Auch der »Chiemseewinkl Dreigsang«, der erst seit Anfang des Jahres in der Formation Gitti Edtmayer aus Chieming, Lisi Huber aus Prien und Sepp Messerer besteht, legt Wert auf Stücke, die nicht so häufig zu hören sind. Zu Ehren des Schutzpartrons der Pferde, dem Heiligen Leonhard, stimmten sie ein Lied an oder besangen das jagerische Leben in den herbstlichen Bergen. Alle drei bringen eine große volksmusikalische Erfahrung mit. Gitti Edtmayer, die das k1 bei der Programmauswahl unterstützt hat, sowie Lisi Huber waren beim »Unterreitfelder Dreigesang«, der sich im vergangenen Jahr getrennt hatte. Sepp Messerer, eine der Stimmen des bekannten »Mesner-Dreigesangs«, unterstützt die beiden Sängerinnen in der Intonation mit Bedacht. Mit sanften Tönen ließen die Perlseer Dirndl aus Tegernsee aufhorchen. Ton- und textsicher begeisterten die drei hübschen Dirndln mit ihren glockenklaren Stimmen und einen unbeschwerten Auftritt.

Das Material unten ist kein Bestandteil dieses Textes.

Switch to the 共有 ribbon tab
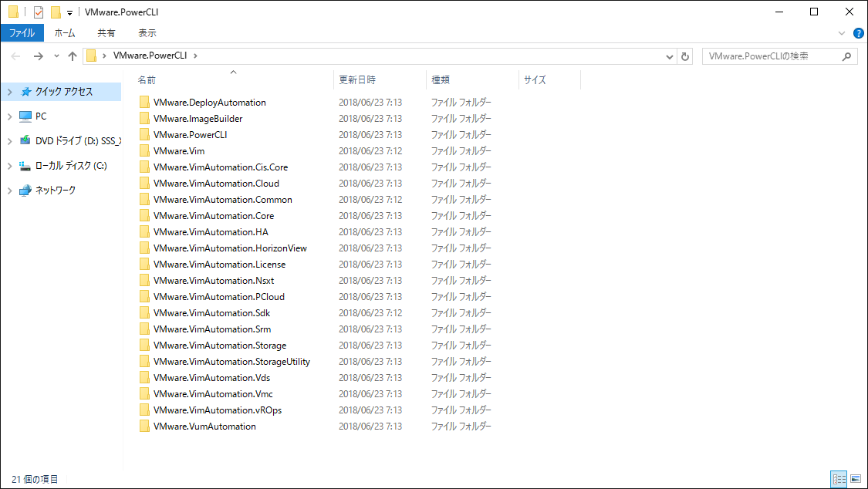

Bewundert und beklatscht wurden sie aber nicht nur für ihre Lieder, sondern auch für ihre Instrumentalmusik. In Begleitung von Hans Wiesholzer (Akkordeon) und Ludwig Biegel (Kontrabass) Michaela Oswald (Harfe), Susanne Brückner (Geige) und Christina Wiesholzer (Klarinette) stimmten sie unter anderem »schee staad« auf den Herbst ein. Charmant und spielsicher präsentierte sich auch das Harfenduo Steiner-Schroll.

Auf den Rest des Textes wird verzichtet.